**Stored items:**

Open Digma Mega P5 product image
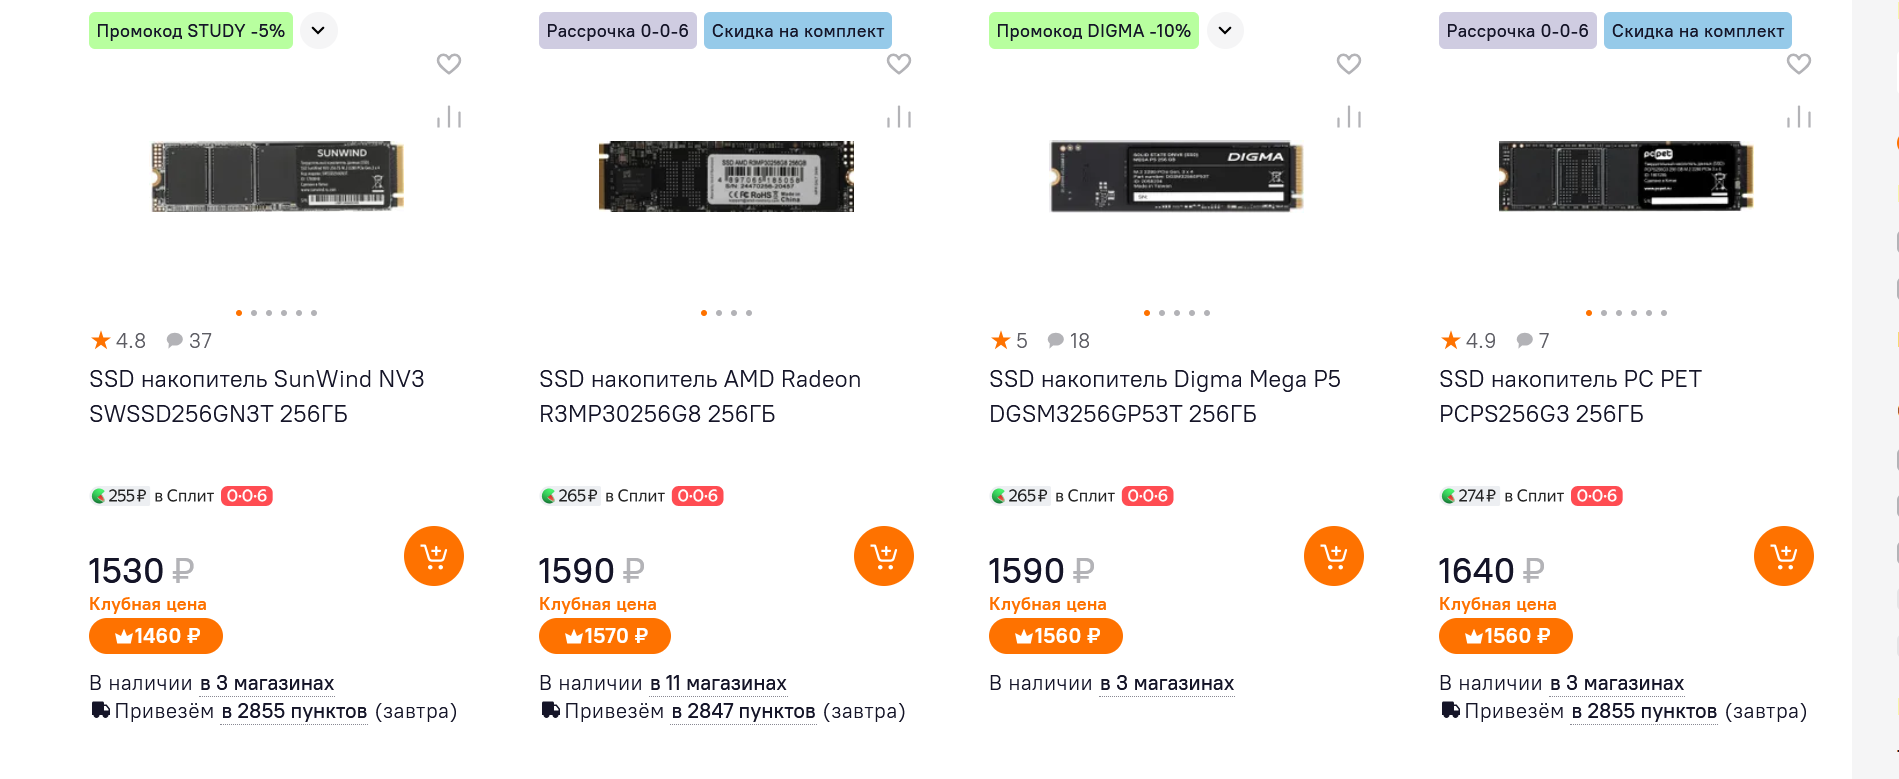The width and height of the screenshot is (1899, 779). click(1176, 176)
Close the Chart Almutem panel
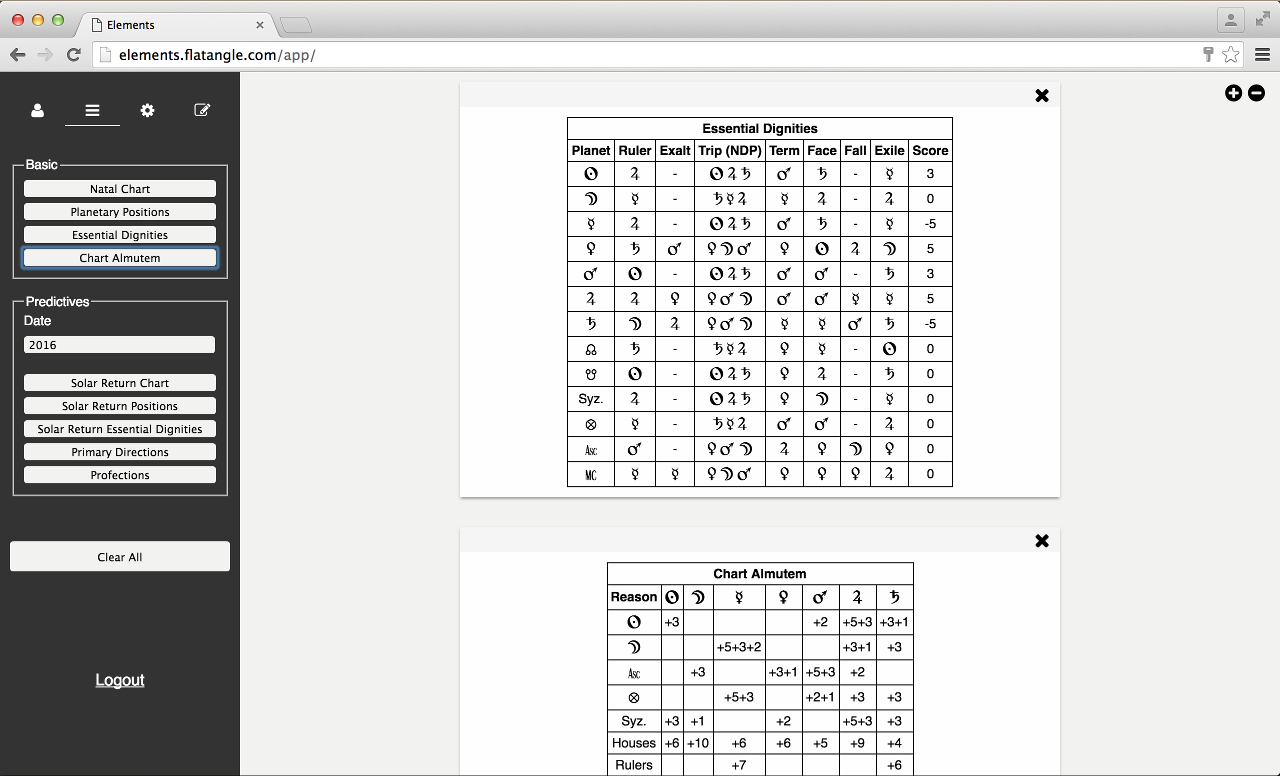Viewport: 1280px width, 776px height. (x=1041, y=541)
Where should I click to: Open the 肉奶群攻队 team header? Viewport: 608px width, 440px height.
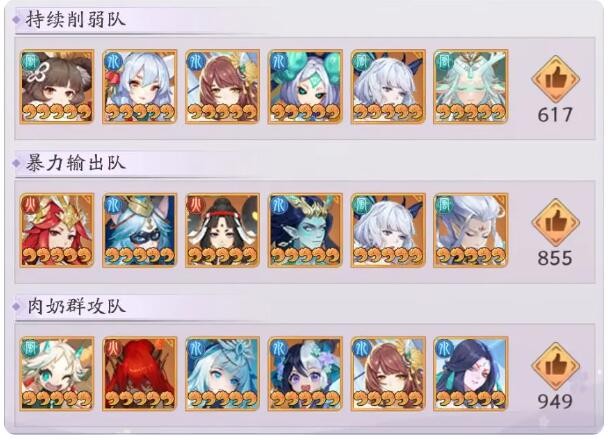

**Directions for this task:**
The entries must be written out again unchanged. Images are to be left out.

**Final answer:**
Open Digma Mega P5 product image
The width and height of the screenshot is (1899, 779). click(1176, 176)
Close the Chart Almutem panel
Viewport: 1280px width, 776px height. (x=1041, y=541)
Where should I click to: Open the 肉奶群攻队 team header? Viewport: 608px width, 440px height.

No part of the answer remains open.